3. D'une part, la location d'un immeuble nu par son propriétaire n'entre pas dans le champ de l'impôt sur le seul fondement du premier alinéa du I de l'article 1447 du code général des impôts relatif à l'exercice à titre habituel d'une activité professionnelle non salariée, sauf dans l'hypothèse où, à travers cette location, le bailleur ne se borne pas à gérer son propre patrimoine mais poursuit, selon des modalités différentes, une exploitation commerciale antérieure ou participe à l'exploitation du locataire. Il en va de même lorsqu'un immeuble nu est donné en sous-location par une personne qui en dispose en vertu d'un contrat de crédit-bail.

4. D'autre part, hors du cas où un locataire principal dispose d'un bien dans le cadre d'un contrat de crédit-bail, une activité de sous-location d'immeuble nu n'entre dans le champ de l'impôt en raison de l'exercice à titre habituel d'une activité professionnelle non salariée, sur le seul fondement des dispositions rappelées au point 2 ci-dessus, que si ce sous-loueur met en oeuvre de manière régulière et effective, pour cette activité de sous-location, des moyens matériels et humains ou s'il poursuit, selon des modalités différentes, une exploitation commerciale antérieure ou participe à l'exploitation du locataire.

5. Il ressort des pièces du dossier soumis aux juges du fond que les immeubles nus dont la société Klemurs est demeurée propriétaire ou qu'elle a loués et donnés en location ou sous-location au titre des années en litige faisaient l'objet de stipulations contractuelles prévoyant non seulement l'indexation des loyers sur le chiffre d'affaires des preneurs mais aussi d'autres clauses de nature à caractériser une participation à la gestion du locataire telles que celles imposant aux preneurs d'exercer une activité déterminée sous une enseigne spécifique sans discontinuité sur toute la durée du bail ou celles comportant une clause de non concurrence interdisant au preneur l'exercice d'une activité de même nature que celle exploitée dans les locaux loués dans un rayon de cinq kilomètres ou encore des clauses encadrant l'exercice par le preneur de son droit de cession de bail et interdisant toute mise en location-gérance sans l'accord du bailleur.

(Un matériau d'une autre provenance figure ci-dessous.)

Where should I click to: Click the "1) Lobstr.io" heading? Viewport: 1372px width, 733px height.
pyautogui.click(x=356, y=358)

A cet égard, le ministre se prévalait notamment de contrats imposant l'exercice d'une activité de restauration commerciale exploitée sous l'enseigne du groupe Buffalo Grill ou d'achat-stockage et vente au détail de textile habillement sous l'enseigne Styleco.

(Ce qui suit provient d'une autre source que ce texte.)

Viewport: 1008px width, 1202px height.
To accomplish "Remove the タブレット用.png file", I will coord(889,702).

6. Dès lors, en jugeant que la société Klemurs pouvait bénéficier des dispositions du II de l'article 1586 sexies du code général des impôts à raison d'un exercice non professionnel de son activité de location et sous-location d'immeubles nus au regard du seul critère relatif à l'indexation des loyers sur le chiffre d'affaires des preneurs sans prendre en considération les autres éléments rappelés au point 5, le président de la 1ère chambre de la cour administrative d'appel de Versailles a commis une erreur de droit.

7. Il résulte de ce qui précède que, sans qu'il soit besoin d'examiner les autres moyens de son pourvoi, le ministre est fondé à demander l'annulation de l'ordonnance qu'il attaque.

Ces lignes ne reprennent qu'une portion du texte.